There was a Nobel Prize in Economics awarded specifically for recognizing that things "disabled trivially" generally won't be, and this is a fully generic method of denying people their agency. See [0].
Opt-out, in most cases, is malicious, and you only think about introducing it when you're trying to make a change that leaves your users worse off.
That’s true, but there is another side to this same coin — people won’t do the right thing if it’s opt-in. Organ donation’s percentages are the two ends of the spectrum simply depending on opt-in/out.
I’m of course not comparing telemetry to organ donation, but I do feel that the problem is often overblown and is not that big of a deal. There is not much evil in trying to find out how many people used your toolings and from which OS approximately. (I dislike the Go language as much as it gets, so I am as unbiased as it gets)
You're right, of course, and your take is how "nudge theory", "trivial inconveniences" and low-key behavioral interventions are typically presented. I chose to use a phrasing biased towards the other end of the spectrum to highlight the "dark side" people often forgot about.
Now when I first learned about all this, I loved the organ donation and retirements plans examples - this all seemed like a brilliant hack to leverage human nature for greater good! However, my view on this flipped almost 180° over time. Two major reasons for this are:
1. Software industry. I actually deleted the long rant, because I have a specific, highly negative opinion of the business side of the industry - but we could debate that one all night, and it's not the main thing I want to say.
2. I actually brought the organ donation and retirement plan arguments up with family and friends, and was surprised by how much pushback I received in response.
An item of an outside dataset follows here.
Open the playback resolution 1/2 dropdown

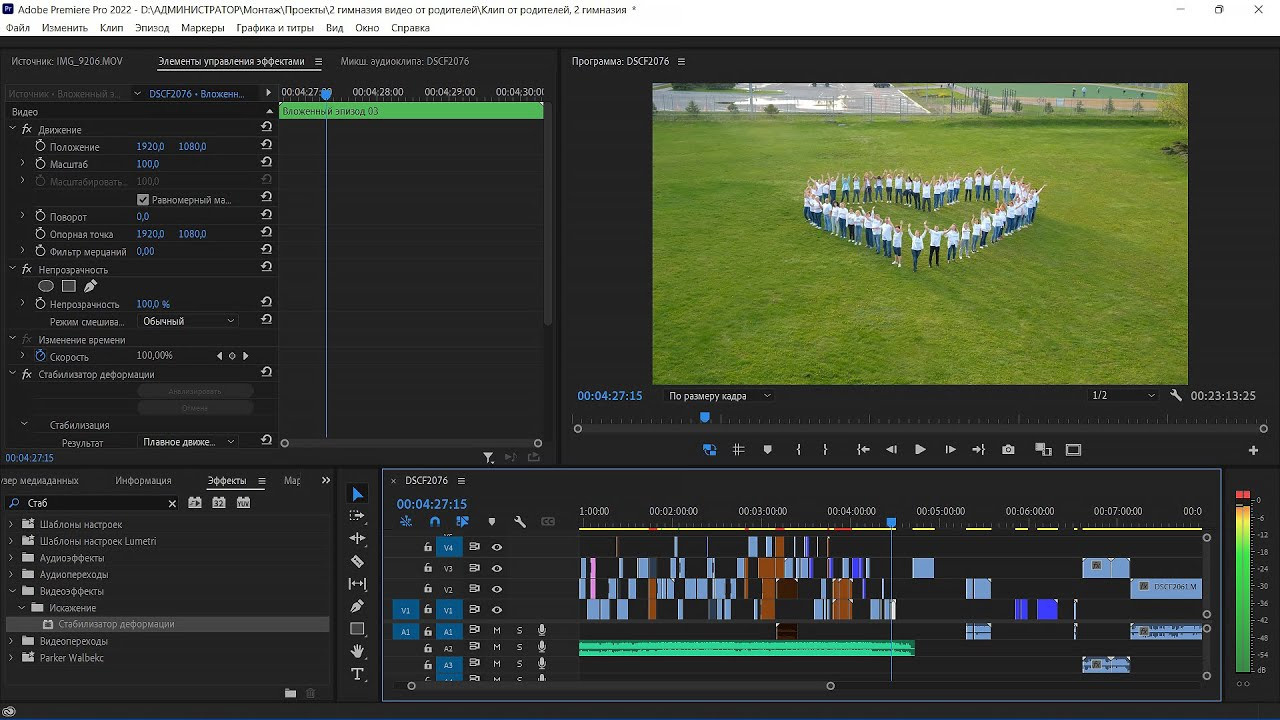[1122, 395]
The specifics of each counter varied due to individual beliefs on those particular issues and politics in general, however the overall shape of the counterargument was always the same:
"I agree that having more people ${opting to donate organs, having a retirement plan} is good for everyone, and I understand there's a pool of people who don't make that choice simply because they never thought of it, don't care either way, or find opting in too difficult. Personally, ${I'm already signed up, I would consider signing up}.
However,
if they would do a trick like this to me, I would be angry. I have a right to be informed and make a choice on my own. This is denying me that choice, it's patronizing. If this was done to me, I would opt-out out of spite - in fact, just hearing now that people do this makes me want to not participate. After all, if it was all good-intentioned, they'd be up-front about it. Nudging with opt-outs smells like a scam."
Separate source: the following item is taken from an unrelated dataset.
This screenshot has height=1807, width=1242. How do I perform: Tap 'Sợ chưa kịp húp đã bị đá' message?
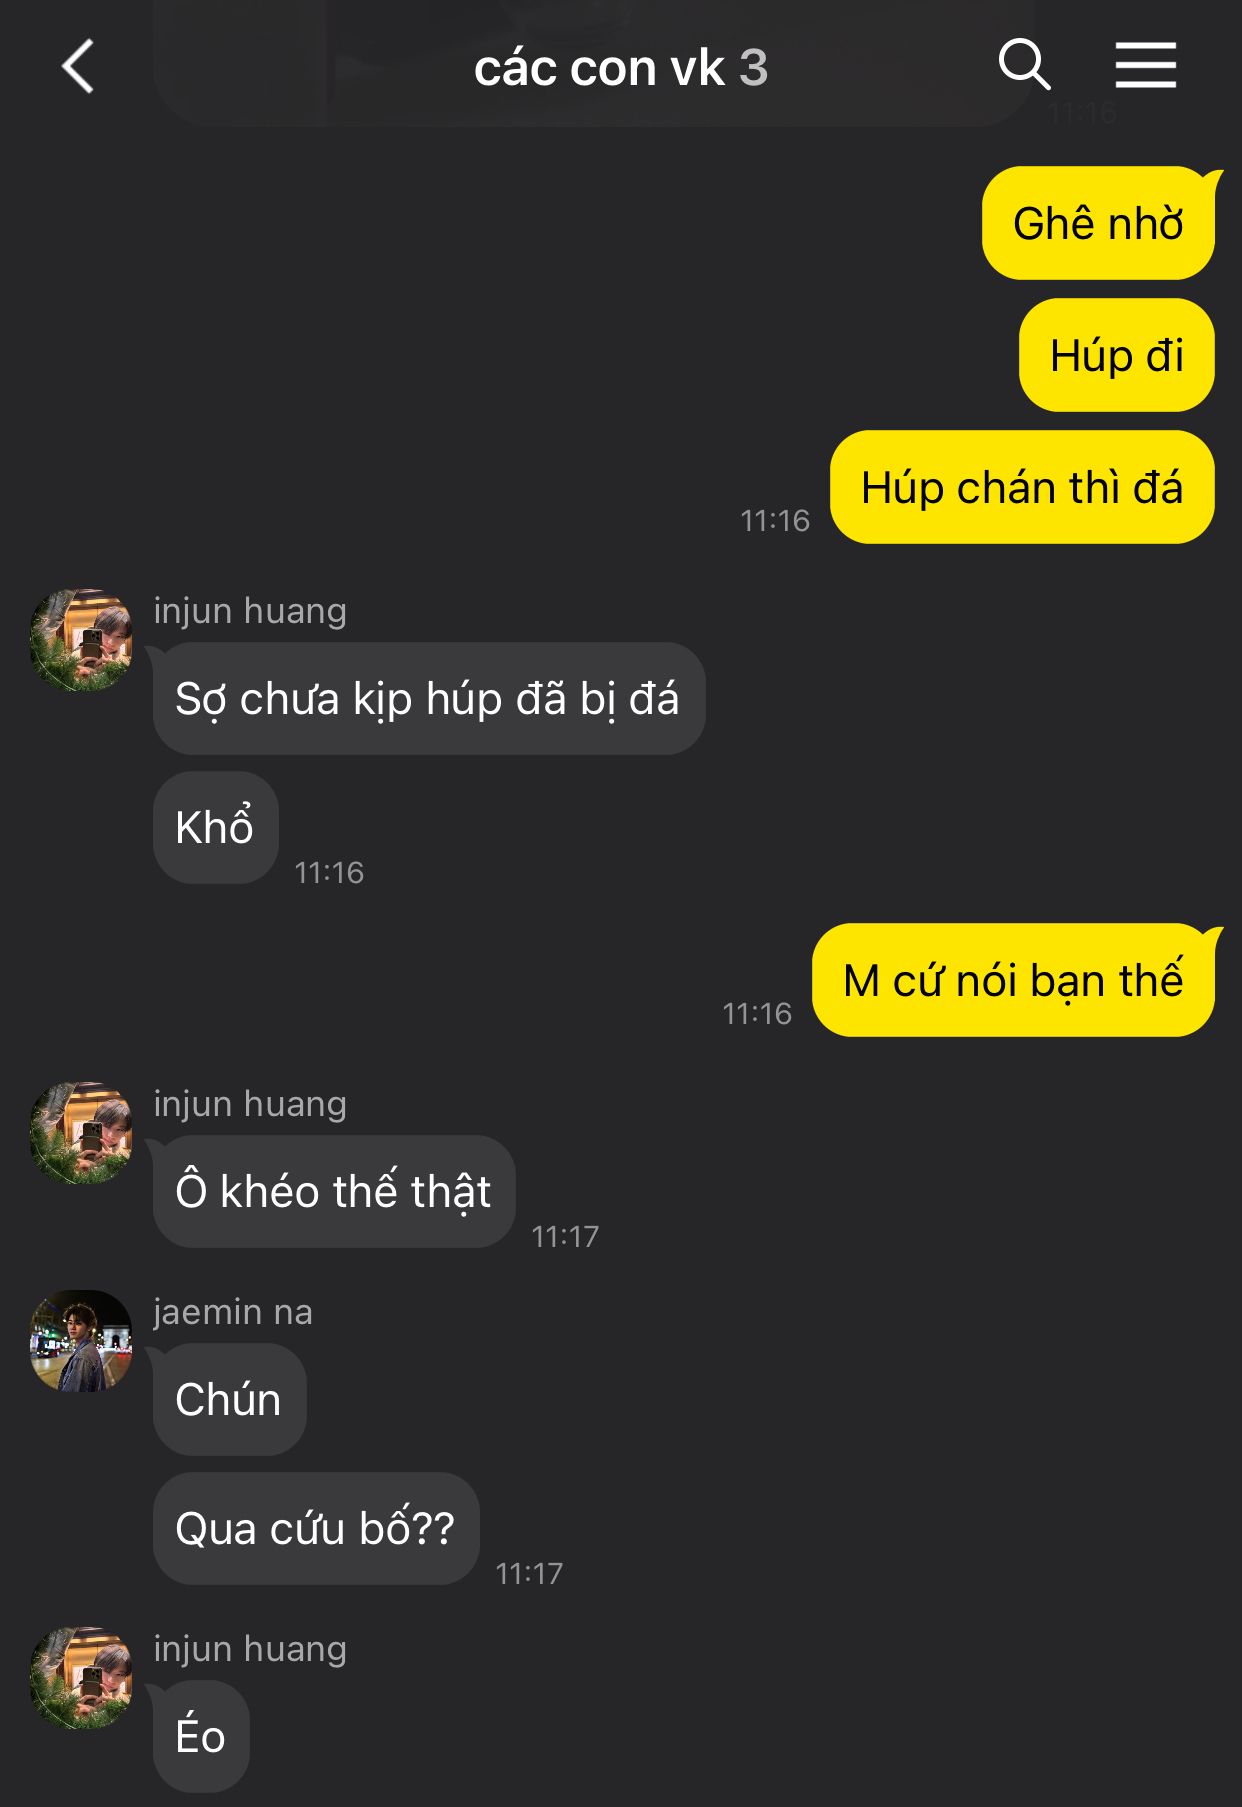429,698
Hell, a close family member said plainly to me that, hearing about this idea, they're now very skeptical about organ donation, and will no longer consider signing themselves up.
I tried to respond to people saying this. I tried to find a flaw in the overall spirit of their counter, tried to find a counter-counter of my own. But after many conversations, I instead found that I agree. On paper, opt-outs sound like super useful trick for doing good. In practice, they're predominantly used for bad, to exploit and abuse people. People know it, people feel it, and people also (even if irrationally) feel patronized by such attempts. As a result, even if you're 100% honest and well-intentioned with your opt-outs, whatever good you achieve this way comes at a cost of burning trust in the whole market/problem space.
The organ donation example now haunts me a little. Sure, signing people up by default may save lives in the short term - until enough people realize they haven't been given the respect and consideration that comes with decisions this big. Then those people will opt out, saying they've been used, and then others will follow, and then more people will die because of the bad reputation of the medical system wrt. organ donations.
Opt-out, in most cases, is malicious, and you only think about introducing it when you're trying to make a change that leaves your users worse off.